▶ _Dataset records_:

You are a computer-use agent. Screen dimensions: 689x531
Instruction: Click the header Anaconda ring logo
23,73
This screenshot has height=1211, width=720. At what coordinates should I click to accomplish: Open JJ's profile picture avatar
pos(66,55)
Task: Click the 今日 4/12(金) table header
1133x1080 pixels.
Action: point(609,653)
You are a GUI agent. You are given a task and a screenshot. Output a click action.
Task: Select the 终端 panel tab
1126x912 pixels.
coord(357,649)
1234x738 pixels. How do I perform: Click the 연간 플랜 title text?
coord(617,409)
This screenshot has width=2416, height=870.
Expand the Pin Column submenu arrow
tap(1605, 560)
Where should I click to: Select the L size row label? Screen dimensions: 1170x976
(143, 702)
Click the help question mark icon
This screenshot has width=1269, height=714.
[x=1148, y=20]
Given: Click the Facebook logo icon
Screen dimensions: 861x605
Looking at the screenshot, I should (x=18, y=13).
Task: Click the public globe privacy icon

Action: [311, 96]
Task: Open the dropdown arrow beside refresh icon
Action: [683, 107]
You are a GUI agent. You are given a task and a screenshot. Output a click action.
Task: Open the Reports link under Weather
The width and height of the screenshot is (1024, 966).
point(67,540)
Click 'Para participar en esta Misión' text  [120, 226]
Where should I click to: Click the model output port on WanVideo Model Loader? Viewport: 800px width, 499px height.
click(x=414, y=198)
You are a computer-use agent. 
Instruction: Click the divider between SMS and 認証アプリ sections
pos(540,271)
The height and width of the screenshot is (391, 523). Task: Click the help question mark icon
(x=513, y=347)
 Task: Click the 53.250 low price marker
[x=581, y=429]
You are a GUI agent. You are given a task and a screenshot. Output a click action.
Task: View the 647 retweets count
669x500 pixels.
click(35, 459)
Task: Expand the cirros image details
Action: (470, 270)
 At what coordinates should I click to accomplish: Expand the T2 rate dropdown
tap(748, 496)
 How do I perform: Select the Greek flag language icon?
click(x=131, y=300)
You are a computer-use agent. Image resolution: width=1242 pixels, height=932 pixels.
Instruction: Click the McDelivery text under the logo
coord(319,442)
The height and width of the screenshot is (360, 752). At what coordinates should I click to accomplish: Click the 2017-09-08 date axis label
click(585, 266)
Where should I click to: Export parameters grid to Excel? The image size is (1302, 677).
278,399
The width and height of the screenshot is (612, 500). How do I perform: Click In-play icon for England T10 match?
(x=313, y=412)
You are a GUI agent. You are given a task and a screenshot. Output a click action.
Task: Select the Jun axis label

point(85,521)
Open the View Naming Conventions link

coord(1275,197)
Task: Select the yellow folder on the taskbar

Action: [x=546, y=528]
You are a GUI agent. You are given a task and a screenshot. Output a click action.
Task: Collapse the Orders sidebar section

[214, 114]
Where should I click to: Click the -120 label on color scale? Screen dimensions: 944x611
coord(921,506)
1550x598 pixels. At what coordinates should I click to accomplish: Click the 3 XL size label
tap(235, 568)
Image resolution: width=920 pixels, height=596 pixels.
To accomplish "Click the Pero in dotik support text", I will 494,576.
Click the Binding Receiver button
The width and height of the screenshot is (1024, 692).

▶ _Exercise_:
Report the tally of lines in the listing that carry the string "computer", and nothing else.

▶ _Written answer_:
3